Re: Detonation ping
Could be that 91 octane is the only cure. However, it certainly won't hurt to check all your vacuum lines for cracks or loose fitting ends, as well as any vacuum-driven devices such as brake booster and EGR valve. And there are other emissions control devices to which vacuum lines connect, such as as TVS, EFE, TVS and more. Even a small vacuum leak can cause detonation and run-on after the engine is shut off. There's a good section on the operation of the emissions devices in my 82 factory service manual. Bottom line: Also, make sure your heat riser valve is opening when the engine warms up.
Hey, a good start might be checking manifold vacuum at idle when the engine is cold, and when it's warmed up. I would estimate that on a stock engine you should see around 20". That doesn't mean there's not a leak at highway RPM and high load, but it's a start.
The problem is worse on cold days because cold air is denser, causing a already lean condition to be leaner.
Finally, what do your spark plugs look like? If almost white, that tells you the mixture is too lean. What you're looking for is tan to brown.
__________________
Mike
1969 C10 LWB -- owned for 36 years. 350/TH350, 3.08 posi, 1st Gen Vintage Air, recent AAW wiring harness, 5-lug conversion, 1985 spindles and brakes.

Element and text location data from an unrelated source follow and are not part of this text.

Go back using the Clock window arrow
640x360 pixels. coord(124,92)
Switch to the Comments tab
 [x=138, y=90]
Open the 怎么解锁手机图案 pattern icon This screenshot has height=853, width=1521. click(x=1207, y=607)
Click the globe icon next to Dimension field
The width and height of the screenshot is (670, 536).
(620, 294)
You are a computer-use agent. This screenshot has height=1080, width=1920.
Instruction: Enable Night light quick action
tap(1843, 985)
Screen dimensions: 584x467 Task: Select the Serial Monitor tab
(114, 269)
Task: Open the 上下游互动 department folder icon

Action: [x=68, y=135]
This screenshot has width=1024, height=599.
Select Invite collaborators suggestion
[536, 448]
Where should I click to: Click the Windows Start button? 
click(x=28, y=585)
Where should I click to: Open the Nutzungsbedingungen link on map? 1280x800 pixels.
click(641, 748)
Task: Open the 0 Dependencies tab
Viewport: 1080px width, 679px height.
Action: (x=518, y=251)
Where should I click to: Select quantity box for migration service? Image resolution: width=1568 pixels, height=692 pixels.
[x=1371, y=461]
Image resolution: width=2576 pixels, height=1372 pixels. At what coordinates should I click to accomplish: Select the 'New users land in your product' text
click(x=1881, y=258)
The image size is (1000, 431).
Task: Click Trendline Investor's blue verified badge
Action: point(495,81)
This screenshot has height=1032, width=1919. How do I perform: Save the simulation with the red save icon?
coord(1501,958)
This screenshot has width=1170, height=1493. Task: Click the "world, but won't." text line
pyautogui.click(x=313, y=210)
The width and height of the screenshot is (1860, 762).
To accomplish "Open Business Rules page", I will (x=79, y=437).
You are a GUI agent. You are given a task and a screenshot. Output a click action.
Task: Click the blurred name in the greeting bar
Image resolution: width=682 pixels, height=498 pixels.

1982 C10 SWB -- converted from 250-six to roller cam 350, Vortec heads -- sold
1981 C10 Silverado LWB, 305, TH350C -- sold, but wish I still had it!
1969 C10 (not the current one) that I bought in the early 1980s. Paid $1200; sold for $1500 a few years later. Just a hint at the appreciation that was coming.
Retired as a factory automation products salesman.
Worked part-time over the years for an engine builder and a classic car repair shop.
Member here for 24 years! This is the very first car/truck Internet forum I joined. I still used a dial-up modem back then!